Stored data
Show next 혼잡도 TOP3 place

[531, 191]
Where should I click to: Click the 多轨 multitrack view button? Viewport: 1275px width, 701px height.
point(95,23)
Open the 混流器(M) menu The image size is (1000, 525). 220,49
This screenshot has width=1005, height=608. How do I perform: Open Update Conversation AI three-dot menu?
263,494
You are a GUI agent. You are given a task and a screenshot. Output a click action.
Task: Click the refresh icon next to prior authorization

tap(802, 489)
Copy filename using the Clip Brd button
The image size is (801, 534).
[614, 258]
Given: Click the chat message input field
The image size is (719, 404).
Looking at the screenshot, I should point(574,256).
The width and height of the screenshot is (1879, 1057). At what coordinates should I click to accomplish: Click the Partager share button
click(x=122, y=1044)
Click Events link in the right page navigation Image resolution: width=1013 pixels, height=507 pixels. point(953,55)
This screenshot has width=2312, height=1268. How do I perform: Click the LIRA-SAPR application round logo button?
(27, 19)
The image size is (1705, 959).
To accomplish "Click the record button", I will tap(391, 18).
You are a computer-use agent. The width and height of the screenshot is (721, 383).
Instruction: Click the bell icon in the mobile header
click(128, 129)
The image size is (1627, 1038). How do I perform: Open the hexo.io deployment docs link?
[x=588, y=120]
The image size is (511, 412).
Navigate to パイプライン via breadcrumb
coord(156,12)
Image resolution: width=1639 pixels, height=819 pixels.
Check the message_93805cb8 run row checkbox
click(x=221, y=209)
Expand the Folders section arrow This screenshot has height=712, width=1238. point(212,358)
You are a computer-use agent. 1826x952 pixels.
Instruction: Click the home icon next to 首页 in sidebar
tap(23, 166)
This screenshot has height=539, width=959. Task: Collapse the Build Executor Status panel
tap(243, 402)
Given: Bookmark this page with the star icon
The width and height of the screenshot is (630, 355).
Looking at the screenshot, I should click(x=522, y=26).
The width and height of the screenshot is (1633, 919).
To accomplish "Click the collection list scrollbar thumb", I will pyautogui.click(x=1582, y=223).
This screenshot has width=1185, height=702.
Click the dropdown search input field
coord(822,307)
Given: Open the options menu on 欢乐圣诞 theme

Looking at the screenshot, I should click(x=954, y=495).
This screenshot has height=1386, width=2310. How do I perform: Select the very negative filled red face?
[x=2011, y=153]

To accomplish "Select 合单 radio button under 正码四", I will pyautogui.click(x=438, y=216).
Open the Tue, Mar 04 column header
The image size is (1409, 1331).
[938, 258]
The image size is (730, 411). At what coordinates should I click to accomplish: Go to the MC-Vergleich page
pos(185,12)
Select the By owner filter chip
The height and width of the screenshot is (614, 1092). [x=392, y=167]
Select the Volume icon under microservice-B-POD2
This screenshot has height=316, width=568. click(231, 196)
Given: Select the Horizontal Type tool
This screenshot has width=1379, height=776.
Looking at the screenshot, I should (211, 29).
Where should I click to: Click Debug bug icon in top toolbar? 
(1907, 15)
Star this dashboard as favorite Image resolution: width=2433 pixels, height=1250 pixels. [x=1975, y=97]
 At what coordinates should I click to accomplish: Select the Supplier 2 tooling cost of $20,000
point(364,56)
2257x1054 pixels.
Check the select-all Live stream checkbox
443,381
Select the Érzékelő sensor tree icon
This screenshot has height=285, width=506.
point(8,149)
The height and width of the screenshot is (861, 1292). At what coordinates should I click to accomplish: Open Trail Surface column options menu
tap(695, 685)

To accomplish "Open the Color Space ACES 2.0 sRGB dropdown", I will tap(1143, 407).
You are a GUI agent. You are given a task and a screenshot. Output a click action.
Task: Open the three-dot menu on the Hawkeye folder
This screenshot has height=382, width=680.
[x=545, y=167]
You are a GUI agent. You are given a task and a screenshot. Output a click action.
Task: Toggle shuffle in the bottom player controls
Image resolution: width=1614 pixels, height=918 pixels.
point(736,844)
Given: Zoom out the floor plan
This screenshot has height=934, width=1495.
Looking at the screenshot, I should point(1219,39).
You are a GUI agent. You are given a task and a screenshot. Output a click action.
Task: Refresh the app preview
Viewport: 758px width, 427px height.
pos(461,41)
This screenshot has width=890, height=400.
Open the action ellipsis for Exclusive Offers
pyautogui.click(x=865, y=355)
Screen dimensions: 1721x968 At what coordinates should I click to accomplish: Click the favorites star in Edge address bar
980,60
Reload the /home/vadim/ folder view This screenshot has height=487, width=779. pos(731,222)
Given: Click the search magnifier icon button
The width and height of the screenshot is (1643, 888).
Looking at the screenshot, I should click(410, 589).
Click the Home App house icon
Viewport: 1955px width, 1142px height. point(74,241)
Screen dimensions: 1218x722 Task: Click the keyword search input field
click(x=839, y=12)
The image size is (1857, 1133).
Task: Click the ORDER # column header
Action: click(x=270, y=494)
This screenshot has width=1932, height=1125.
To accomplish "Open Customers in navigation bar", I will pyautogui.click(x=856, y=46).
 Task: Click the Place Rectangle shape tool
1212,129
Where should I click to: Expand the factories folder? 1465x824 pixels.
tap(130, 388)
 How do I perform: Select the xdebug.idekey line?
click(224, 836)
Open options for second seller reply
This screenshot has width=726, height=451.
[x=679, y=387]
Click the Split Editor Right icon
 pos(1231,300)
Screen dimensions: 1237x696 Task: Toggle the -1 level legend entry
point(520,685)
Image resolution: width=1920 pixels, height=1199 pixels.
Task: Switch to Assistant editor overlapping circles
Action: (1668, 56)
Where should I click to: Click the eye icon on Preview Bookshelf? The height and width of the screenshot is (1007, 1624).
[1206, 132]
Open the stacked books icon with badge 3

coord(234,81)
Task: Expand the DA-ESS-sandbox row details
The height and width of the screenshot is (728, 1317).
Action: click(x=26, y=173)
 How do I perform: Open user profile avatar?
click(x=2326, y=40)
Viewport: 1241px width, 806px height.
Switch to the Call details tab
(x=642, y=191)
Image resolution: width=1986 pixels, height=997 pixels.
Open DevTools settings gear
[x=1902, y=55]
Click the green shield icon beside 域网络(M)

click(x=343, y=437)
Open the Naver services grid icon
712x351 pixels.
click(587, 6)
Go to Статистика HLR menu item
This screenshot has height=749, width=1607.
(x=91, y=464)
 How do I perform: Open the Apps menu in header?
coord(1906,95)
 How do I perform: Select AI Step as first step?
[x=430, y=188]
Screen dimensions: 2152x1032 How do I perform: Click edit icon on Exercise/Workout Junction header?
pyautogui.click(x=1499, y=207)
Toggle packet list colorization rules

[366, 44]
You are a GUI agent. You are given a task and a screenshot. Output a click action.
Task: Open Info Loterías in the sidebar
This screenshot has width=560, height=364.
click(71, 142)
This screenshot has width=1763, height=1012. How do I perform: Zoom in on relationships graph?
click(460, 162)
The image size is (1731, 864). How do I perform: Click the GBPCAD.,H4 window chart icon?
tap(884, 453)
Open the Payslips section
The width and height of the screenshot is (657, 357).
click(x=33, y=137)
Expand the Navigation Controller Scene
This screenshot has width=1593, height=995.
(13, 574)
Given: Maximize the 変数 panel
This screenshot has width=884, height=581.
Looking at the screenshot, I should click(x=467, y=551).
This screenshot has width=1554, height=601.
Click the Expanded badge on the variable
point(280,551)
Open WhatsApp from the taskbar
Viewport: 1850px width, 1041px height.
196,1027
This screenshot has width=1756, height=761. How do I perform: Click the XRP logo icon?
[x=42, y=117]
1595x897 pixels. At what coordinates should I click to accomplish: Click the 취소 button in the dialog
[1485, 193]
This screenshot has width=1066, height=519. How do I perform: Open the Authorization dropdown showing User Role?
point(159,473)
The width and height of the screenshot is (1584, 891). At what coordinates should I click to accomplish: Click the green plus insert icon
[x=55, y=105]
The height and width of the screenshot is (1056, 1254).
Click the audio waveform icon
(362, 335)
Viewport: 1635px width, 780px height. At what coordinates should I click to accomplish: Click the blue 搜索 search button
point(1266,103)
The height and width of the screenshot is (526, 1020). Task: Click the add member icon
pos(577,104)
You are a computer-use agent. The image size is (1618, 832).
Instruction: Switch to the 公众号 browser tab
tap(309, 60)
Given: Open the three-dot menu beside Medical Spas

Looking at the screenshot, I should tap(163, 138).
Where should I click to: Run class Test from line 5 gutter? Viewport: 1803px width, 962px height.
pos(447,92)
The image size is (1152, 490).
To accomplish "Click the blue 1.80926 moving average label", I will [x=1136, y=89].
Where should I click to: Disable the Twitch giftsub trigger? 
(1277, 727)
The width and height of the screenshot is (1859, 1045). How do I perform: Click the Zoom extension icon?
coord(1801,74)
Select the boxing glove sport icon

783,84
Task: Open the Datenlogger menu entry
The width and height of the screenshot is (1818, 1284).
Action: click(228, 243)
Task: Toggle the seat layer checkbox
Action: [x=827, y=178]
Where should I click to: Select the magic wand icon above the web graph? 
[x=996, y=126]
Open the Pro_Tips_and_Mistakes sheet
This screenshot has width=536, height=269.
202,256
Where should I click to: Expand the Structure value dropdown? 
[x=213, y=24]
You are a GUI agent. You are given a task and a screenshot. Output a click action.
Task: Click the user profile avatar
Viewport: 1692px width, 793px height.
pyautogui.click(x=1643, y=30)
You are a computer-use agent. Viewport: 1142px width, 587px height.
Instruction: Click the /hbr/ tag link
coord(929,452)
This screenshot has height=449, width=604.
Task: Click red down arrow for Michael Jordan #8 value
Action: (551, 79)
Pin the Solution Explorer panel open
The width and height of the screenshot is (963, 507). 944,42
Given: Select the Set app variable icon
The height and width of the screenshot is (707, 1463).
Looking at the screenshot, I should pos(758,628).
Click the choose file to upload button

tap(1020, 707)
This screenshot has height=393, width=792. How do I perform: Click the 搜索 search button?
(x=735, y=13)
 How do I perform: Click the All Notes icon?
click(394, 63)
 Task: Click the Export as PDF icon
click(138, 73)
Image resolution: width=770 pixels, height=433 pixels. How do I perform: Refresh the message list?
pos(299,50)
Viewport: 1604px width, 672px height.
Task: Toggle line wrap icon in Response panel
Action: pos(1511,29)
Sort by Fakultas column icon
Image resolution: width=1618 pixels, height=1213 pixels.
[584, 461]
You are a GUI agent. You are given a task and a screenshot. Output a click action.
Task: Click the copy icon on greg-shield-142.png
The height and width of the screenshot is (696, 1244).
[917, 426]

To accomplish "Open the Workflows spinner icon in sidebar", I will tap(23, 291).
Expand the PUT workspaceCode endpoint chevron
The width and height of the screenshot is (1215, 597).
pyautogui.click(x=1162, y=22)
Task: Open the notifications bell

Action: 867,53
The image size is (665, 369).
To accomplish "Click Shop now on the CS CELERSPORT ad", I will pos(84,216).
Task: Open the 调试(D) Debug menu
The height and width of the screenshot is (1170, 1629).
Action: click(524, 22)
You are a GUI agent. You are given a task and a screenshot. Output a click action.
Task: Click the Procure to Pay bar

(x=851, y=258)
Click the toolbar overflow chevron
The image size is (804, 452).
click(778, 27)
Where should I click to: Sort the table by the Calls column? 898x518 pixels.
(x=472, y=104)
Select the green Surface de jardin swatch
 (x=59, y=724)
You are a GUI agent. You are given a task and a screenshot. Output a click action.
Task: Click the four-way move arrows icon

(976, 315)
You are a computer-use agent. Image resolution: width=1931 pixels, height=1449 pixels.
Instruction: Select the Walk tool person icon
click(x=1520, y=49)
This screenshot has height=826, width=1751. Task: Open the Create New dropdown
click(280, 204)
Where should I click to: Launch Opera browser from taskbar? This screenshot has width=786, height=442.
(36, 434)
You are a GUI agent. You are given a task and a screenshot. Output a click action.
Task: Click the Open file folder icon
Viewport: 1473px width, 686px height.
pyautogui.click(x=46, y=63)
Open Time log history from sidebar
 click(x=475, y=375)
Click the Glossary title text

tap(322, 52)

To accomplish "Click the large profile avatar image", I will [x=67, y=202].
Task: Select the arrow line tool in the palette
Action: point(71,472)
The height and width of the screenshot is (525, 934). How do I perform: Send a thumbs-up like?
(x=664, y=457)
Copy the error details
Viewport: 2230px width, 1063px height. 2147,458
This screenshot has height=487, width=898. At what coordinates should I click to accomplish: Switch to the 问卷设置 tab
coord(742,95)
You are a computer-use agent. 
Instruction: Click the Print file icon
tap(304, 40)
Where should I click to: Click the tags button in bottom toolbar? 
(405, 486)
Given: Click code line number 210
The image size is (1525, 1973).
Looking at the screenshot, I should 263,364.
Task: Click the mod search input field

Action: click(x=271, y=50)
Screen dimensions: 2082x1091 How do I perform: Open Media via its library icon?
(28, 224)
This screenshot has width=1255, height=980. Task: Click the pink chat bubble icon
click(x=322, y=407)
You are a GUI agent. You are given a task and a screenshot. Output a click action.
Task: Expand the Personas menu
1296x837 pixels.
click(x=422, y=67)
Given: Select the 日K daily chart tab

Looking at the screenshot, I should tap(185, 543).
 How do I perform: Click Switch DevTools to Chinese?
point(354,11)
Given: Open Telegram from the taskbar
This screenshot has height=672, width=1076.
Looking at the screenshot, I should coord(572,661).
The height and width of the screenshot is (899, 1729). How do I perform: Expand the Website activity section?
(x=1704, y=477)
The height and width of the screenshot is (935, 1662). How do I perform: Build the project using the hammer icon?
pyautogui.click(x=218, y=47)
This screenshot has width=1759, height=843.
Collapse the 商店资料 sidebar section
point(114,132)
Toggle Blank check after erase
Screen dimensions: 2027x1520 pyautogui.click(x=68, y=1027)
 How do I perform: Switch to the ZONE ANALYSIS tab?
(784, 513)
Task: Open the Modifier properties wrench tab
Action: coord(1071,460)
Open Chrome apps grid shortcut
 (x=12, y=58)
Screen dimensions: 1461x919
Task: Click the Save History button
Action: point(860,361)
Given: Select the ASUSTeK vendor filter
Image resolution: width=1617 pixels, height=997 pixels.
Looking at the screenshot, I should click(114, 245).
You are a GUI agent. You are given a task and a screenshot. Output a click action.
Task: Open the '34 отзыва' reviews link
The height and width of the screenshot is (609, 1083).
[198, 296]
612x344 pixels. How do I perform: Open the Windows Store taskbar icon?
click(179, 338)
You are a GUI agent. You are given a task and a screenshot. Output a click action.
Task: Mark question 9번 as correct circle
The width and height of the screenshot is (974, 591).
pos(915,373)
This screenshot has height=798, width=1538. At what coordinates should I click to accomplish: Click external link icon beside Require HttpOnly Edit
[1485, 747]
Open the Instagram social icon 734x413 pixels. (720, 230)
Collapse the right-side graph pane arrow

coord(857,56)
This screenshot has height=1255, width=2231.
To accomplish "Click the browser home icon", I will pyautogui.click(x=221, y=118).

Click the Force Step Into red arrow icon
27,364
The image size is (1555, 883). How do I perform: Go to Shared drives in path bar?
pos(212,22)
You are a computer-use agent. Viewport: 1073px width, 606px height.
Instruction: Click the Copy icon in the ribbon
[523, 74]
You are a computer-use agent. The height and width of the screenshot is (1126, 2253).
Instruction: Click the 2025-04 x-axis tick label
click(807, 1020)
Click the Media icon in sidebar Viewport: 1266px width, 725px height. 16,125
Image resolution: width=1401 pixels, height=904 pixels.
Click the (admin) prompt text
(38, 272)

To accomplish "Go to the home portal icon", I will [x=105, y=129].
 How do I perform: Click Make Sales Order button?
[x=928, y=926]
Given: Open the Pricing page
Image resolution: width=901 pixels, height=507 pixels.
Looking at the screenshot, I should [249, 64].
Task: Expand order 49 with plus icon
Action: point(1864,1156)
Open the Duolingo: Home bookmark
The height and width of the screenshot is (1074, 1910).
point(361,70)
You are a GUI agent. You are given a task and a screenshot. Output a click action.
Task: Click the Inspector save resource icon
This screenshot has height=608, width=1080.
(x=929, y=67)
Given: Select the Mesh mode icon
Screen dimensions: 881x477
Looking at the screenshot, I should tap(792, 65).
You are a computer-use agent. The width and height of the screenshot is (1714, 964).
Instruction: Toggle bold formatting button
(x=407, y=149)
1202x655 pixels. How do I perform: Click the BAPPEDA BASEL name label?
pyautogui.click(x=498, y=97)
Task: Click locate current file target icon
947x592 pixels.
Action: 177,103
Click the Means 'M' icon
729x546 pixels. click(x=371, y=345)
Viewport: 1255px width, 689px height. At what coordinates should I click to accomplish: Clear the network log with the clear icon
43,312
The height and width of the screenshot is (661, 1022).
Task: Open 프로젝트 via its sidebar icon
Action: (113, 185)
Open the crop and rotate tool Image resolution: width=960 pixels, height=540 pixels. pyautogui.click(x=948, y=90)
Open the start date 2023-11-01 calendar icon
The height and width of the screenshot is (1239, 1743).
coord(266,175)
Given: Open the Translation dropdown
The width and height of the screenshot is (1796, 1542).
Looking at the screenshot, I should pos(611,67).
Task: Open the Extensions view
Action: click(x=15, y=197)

# Task description
Take each line above that contains "chevron" and copy it out.

# Exercise output
Expand the PUT workspaceCode endpoint chevron
Click the toolbar overflow chevron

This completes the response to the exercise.